Le Gabon ne veut plus seulement regarder la mer ; il entend la gouverner. Avec 850 kilomètres de façade atlantique et une zone économique exclusive (ZEE) de 213 000 km², le pays de Brice Clotaire Oligui Nguema vient de poser l’acte fondateur de sa nouvelle doctrine navale. Lors d’un atelier multisectoriel de haute volée présidé par le Ministère des Transports, de la Marine marchande et de la Logistique, le gouvernement a dévoilé une réforme juridique majeure qui transforme en profondeur l’architecture de son administration littorale. Fini l’approche segmentée de la « Marine Marchande » ; place à une Direction Générale des Affaires Maritimes (DGAM), véritable tour de contrôle stratégique des eaux gabonaises.

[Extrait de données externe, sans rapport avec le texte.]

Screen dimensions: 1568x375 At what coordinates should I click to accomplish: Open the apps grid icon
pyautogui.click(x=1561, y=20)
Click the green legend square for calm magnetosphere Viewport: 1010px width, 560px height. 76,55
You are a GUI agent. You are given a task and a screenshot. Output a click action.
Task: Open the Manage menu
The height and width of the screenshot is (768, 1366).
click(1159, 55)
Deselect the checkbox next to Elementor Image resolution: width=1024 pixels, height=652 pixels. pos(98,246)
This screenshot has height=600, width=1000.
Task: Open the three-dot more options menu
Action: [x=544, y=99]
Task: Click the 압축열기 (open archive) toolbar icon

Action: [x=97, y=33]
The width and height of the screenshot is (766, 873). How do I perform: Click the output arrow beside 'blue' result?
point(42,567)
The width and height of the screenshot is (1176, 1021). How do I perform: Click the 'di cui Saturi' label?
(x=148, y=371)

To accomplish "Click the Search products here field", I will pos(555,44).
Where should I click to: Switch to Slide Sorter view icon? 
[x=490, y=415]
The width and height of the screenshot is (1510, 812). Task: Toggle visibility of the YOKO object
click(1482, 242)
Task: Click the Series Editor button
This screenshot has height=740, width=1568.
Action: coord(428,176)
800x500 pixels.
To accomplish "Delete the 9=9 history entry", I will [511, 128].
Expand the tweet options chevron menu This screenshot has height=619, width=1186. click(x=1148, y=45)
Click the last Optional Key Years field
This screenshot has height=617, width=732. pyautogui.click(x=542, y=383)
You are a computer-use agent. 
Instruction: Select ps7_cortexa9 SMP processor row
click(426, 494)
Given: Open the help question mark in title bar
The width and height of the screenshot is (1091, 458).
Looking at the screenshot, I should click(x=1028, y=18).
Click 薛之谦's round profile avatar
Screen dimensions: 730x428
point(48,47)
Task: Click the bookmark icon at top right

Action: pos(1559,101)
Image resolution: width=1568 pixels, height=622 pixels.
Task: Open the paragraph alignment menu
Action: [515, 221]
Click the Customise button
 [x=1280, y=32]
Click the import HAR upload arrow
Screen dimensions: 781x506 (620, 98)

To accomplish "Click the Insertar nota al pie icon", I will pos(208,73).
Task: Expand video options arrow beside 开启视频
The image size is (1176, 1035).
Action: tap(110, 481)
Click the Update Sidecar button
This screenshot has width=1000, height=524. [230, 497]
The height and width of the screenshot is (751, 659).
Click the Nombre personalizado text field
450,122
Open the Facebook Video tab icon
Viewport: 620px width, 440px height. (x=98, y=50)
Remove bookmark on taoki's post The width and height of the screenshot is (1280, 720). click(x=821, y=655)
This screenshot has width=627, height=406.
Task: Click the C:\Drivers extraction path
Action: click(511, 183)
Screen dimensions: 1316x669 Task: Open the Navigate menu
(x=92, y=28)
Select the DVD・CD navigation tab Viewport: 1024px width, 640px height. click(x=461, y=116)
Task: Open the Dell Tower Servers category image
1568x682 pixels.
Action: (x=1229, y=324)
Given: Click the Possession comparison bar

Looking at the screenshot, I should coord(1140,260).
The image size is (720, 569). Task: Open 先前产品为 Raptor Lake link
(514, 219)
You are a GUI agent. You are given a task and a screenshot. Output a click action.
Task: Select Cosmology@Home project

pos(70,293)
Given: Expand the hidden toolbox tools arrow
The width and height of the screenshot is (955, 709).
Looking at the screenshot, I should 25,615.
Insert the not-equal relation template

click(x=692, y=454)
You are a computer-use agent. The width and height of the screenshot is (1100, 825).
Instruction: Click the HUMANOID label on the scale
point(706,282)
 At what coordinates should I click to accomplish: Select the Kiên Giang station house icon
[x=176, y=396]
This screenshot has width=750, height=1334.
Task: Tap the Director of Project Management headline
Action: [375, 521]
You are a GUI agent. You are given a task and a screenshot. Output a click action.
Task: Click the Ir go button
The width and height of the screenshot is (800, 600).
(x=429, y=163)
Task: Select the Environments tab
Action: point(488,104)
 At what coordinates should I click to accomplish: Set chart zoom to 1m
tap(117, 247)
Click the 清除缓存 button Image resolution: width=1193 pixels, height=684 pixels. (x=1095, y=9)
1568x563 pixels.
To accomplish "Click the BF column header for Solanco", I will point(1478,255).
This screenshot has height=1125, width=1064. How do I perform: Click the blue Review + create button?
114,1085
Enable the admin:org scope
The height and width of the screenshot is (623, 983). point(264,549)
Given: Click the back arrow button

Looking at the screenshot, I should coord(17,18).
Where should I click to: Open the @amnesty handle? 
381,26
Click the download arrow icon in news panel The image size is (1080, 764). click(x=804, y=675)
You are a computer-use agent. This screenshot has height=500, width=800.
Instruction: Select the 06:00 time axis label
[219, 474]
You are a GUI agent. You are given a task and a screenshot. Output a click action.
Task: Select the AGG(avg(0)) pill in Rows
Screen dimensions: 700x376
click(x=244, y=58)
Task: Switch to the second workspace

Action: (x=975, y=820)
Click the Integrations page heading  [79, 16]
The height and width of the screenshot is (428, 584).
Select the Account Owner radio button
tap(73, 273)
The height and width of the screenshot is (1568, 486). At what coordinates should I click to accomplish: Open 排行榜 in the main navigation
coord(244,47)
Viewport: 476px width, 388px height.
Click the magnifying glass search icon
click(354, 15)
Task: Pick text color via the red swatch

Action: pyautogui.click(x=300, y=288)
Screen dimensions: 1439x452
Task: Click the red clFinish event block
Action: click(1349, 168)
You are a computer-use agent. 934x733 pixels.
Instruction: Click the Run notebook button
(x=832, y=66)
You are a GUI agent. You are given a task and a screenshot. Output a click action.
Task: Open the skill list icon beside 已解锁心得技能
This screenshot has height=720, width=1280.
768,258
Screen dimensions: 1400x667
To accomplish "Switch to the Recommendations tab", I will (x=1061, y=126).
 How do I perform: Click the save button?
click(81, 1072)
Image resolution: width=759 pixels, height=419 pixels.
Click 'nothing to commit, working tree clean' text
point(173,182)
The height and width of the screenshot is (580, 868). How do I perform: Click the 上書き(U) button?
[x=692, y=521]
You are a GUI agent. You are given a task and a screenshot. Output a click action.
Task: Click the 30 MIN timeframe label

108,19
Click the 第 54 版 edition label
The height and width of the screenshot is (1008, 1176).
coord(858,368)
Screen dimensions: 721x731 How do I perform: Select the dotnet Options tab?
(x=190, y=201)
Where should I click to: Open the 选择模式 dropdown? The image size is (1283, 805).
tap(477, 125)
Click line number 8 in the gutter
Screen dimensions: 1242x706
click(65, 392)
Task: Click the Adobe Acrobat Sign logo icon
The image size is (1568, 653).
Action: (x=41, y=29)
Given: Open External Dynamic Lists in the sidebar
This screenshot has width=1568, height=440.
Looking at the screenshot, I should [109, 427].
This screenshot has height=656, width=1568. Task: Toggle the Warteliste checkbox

Cette mutation institutionnelle n’est pas qu’une affaire de sémantique. Elle marque le passage d’une gestion purement commerciale à une vision holistique intégrant la sécurité, la sûreté, la protection de l’environnement marin et l’administration des gens de mer. En alignant son cadre juridique sur les standards de l’Organisation Maritime Internationale (OMI), le Gabon muscle sa souveraineté. Pour Libreville, il s’agit de transformer un « potentiel géographique » en un levier de prospérité économique et de sécurité nationale, capable de répondre aux défis de la piraterie, de la pêche illicite et de l’économie bleue.Le second pilier de cette réforme s’attaque au capital humain. Le projet de loi portant statut particulier des personnels des Affaires Maritimes vise à professionnaliser un corps de métier souvent exposé à des risques majeurs. En offrant un cadre statutaire protecteur et motivant, l’État gabonais mise sur l’excellence technique de ses agents pour garantir la fluidité du commerce et la protection des ressources naturelles. Comme l’a souligné le discours d’ouverture, « aucune réforme ne peut réussir sans les femmes et les hommes qui la portent ».Cette offensive législative s’inscrit dans la droite ligne de la « Restauration des Institutions ». En dotant le pays d’un cadre juridique moderne, le CTRI affirme son ambition de faire du Gabon une grande nation maritime africaine. La maîtrise des mers est ici présentée comme le socle de la puissance : dans un monde où 90 % du commerce mondial transite par l’eau, la solidité des institutions maritimes devient une condition sine qua non de l’émergence.L’atelier de validation, réunissant experts et partenaires, marque la fin de l’ère de l’improvisation.
Les fondations de l’administration maritime de demain sont désormais jetées. Pour le Gabon de la Ve République, la mer n’est plus une limite, mais une nouvelle frontière de développement. Si les textes sont validés et appliqués avec la rigueur annoncée, Port-Gentil et Owendo pourraient bientôt devenir les vitrines d’une gestion maritime exemplaire sur la côte ouest-africaine.